# Regular Season Game 16: Houston Rockets @ Phoenix Suns



## Cornholio (Feb 13, 2005)

​*(8-7)/(11-3)*

When/Where:
*Wednesday, November 28, 8:00 p.m. CST*
*US Airways Center* 














































*Alston / McGrady / Battier / Hayes / Yao*














































*Nash / Bell / Hill / Marion / Stoudemire*


*Preview

Before the team's charter plane returned home from a recent trip to Miami, Tracy McGrady pulled aside Yao Ming for a mid-flight chat.

McGrady, sensing that things were beginning to look a little too much like last season on the offensive end, believed the two stars needed to push the rest of the team to re-implement some changes on the offensive end.

"We kind of got away from what we all worked on in training camp," McGrady said. "We went back to the way we played last year -- slowing the ball down and just trying to pound the ball on the inside. That was not how we played when we were 6-1."

The Rockets are getting back to the style that got them off to such a fast start.

Since the two stars had their mid-flight talk on the team charter, the Rockets have shifted back to their high-motion, read-and-react offense and will be counting on that offensive approach Wednesday night when they visit the Phoenix Suns.

The Rockets (8-7) had become stagnant on the offensive end before their two stars had their discussion.

Before facing the Nuggets on Saturday, Houston had gotten back to leaning on their two stars to shoulder the offense. McGrady was handling the ball in crucial situations to generate offense for himself and everyone else and, when given the chance, the Rockets were force-feeding Yao.

Prompt A | In the game preview, what record does McGrady say the Rockets had when they played the way they worked on in training camp?
Prompt B | Rewrite the passage of the game preview beginning at the words "Before the team's" and ending after "a fast start.", putting "the preseason" in place of "training camp".
The items that follow the text are not needed here.

[Text and item location entries]
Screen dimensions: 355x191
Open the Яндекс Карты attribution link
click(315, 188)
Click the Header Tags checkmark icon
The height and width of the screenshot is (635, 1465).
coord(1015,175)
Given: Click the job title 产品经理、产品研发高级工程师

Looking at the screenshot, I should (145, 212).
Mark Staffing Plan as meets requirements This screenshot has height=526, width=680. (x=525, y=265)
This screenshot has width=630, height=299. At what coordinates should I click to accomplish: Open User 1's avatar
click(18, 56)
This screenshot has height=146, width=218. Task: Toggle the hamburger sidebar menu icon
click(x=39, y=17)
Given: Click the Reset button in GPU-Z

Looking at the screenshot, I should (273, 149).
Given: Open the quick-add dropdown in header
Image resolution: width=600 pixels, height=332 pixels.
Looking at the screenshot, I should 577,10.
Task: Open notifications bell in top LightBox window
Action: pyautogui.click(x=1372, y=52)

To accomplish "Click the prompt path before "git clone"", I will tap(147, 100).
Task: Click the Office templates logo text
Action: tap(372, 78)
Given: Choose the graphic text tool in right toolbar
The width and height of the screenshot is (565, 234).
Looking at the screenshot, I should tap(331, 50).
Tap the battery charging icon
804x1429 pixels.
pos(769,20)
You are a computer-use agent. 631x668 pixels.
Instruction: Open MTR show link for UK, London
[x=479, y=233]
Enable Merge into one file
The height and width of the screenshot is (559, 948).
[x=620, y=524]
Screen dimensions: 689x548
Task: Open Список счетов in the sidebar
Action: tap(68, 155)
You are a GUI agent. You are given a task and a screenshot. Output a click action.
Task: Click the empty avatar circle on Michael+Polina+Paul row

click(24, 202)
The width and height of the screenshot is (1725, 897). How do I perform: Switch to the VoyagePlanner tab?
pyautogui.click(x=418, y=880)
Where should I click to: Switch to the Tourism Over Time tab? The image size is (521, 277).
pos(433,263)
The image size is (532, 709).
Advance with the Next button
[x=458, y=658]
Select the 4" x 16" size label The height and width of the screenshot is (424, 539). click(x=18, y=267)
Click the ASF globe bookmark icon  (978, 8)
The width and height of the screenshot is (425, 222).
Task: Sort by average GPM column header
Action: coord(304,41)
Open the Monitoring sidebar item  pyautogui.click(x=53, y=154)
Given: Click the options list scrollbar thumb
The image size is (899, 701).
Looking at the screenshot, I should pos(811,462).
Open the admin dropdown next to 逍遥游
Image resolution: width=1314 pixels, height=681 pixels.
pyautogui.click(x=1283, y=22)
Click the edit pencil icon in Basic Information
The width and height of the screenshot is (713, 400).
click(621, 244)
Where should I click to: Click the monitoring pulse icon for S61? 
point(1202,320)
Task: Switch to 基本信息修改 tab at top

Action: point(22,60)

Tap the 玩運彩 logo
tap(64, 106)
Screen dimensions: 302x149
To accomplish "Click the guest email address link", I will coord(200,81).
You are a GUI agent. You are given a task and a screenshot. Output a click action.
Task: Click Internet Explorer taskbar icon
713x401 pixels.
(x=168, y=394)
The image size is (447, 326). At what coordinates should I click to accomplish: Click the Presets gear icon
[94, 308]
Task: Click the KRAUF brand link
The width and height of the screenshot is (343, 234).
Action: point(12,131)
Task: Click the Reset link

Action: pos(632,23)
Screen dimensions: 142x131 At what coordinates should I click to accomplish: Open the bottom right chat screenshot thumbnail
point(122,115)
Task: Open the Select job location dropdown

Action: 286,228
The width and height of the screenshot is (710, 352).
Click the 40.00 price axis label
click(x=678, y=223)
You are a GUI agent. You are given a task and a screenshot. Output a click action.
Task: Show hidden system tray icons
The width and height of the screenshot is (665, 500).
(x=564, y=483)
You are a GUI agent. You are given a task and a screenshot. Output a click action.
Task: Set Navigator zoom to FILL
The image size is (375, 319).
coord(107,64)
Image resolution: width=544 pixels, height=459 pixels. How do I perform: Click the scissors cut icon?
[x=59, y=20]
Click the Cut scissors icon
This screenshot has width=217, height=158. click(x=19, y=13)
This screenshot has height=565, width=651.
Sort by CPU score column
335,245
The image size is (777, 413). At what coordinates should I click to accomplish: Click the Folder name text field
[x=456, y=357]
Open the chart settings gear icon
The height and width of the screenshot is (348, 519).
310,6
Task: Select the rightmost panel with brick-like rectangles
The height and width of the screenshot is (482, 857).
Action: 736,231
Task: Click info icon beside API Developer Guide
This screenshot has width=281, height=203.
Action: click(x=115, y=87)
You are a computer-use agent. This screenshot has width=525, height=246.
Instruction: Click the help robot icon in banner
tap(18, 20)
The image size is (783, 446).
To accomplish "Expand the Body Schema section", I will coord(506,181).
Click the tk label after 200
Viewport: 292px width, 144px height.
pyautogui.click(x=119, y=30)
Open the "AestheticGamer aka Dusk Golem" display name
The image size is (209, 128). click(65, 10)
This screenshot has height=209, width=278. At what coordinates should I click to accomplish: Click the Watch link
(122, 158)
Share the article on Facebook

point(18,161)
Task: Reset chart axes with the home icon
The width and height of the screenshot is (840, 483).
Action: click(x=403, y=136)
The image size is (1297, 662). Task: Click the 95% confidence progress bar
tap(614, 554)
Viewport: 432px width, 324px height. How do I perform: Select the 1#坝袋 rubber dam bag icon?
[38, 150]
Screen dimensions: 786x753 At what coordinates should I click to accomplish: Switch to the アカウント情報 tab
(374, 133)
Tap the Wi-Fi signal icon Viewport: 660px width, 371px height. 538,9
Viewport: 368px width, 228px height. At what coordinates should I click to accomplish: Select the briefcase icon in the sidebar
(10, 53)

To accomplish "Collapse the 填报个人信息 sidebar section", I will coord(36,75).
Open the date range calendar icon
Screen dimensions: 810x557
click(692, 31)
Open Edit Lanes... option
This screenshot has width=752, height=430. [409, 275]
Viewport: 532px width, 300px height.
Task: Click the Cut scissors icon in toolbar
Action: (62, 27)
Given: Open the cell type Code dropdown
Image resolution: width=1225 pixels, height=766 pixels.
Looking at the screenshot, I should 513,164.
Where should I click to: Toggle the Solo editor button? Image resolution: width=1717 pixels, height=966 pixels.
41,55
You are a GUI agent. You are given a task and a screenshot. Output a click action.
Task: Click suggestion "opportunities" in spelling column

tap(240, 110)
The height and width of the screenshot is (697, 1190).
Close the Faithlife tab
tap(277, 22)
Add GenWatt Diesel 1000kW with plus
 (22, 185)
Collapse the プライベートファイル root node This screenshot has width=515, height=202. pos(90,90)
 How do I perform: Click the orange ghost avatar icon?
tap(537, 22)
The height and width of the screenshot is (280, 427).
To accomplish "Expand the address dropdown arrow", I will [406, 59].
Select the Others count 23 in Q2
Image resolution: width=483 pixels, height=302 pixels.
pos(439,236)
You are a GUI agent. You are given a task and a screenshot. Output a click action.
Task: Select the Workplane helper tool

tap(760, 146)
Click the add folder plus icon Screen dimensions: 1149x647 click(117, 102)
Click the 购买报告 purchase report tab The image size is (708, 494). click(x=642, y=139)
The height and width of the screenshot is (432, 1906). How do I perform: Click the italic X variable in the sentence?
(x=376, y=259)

Full response A | 6-1

Full response B |
Before the team's charter plane returned home from a recent trip to Miami, Tracy McGrady pulled aside Yao Ming for a mid-flight chat.

McGrady, sensing that things were beginning to look a little too much like last season on the offensive end, believed the two stars needed to push the rest of the team to re-implement some changes on the offensive end.

"We kind of got away from what we all worked on in the preseason," McGrady said. "We went back to the way we played last year -- slowing the ball down and just trying to pound the ball on the inside. That was not how we played when we were 6-1."

The Rockets are getting back to the style that got them off to such a fast start.